Arifuddin Syam sedikit tambahan saja ustads. sebenarnya saya bukanlah seirang sastrawan ustads tapi kami dididik untuk jadi seorang kritikus karya sastra. dan kalu dri penjelasan ustads tentang sastra bahkan saya beranggapan kalu jadi krikus sastra itu lebih bruk lagi. apa benar begtu ustads. mohon penjelasannya untuk yang ini dlu.

Sinar Agama Arifuddin Syam, kurang lebih demikian. Jadi, jadilah orang berakal yang hebat yang dibangun di atas ilmu Logika dan Fisalfat, lalu tataplah Qur an dan Hadits dengan alat itu disamping alat-alat lainnya seperti bahasa Arab, Ushulfiqih dan semacamnya, baru setelah itu kalau mau menyampaikan semua itu dengan kemasan tertentu sesuai dengan kesukaan audien, maka silahkan membungkusnya dalam sastra untuk memancing audien ke dalam agama dan pandangan dunia yang sudah hebat dan sesuai dengan yang diinginkan Tuhan dari penciptaan manusia itu.

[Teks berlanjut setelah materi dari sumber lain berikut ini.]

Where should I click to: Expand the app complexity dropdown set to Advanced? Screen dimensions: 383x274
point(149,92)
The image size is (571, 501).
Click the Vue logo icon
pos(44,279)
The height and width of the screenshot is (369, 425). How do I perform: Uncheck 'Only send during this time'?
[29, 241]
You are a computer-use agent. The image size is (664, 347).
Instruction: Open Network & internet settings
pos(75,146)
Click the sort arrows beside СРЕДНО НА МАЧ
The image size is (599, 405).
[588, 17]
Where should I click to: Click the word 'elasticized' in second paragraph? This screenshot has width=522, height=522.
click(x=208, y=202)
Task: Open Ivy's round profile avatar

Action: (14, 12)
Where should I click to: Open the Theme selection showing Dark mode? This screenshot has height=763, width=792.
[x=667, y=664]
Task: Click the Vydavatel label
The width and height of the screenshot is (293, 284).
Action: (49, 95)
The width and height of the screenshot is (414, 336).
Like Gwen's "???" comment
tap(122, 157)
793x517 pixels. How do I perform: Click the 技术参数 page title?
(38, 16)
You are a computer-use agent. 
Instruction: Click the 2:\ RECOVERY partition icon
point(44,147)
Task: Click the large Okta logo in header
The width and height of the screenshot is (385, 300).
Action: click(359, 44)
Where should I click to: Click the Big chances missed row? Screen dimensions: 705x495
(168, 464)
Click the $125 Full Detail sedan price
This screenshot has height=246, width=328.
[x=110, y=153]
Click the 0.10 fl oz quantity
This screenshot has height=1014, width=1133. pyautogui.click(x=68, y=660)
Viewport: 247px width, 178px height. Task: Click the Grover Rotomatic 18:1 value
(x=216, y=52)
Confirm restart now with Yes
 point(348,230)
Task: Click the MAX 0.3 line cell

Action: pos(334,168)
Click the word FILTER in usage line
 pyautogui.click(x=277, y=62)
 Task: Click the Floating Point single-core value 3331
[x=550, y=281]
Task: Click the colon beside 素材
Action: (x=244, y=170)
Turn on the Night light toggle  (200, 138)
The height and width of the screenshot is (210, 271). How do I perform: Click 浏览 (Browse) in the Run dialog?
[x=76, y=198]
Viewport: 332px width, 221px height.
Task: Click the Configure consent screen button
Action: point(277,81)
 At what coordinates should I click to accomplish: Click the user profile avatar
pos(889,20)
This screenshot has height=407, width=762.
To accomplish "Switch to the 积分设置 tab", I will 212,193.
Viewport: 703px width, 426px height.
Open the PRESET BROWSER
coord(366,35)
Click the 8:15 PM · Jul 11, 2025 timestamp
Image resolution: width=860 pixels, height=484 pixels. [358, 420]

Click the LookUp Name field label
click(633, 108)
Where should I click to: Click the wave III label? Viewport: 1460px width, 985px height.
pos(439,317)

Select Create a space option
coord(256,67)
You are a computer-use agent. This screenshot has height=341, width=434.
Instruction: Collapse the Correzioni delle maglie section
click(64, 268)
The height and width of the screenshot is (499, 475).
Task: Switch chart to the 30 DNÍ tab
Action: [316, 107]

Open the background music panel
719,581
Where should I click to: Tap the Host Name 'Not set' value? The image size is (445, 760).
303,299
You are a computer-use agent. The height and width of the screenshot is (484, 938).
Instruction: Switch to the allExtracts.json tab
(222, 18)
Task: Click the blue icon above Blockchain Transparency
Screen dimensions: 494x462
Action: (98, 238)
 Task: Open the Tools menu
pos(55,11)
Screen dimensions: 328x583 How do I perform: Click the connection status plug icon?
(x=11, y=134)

Arifuddin Syam baiklah ustads. saya mengakui argument ustads sangatlah jelas tentang hal itu. oh ya ustads sebenarnya kami lebih bnyak menggunakan istilah imajinasi untuk khayal yg ustads maksudkan. tpi menurutku memang sama saja dengan khayal yang ustads maksudkan.kalau boleh tolong ajarkan saya dasar dari filsafat dan logika yang ustads ketahui. kalu ustads punya file nya entah pdf atau apa tolong dibagilah ustads agar saya juga bisa menambah ilmu ku yang sedikit ini. untuk sementara saya belajar fikih dari pdf rahbar hf. yg saya download dan dengan penejelasan2 ustads di blog yg tlah diAPKkan. memang sanagt memabntuku.

0 comments:

Post a Comment

Andika Karbala. Powered by Blogger.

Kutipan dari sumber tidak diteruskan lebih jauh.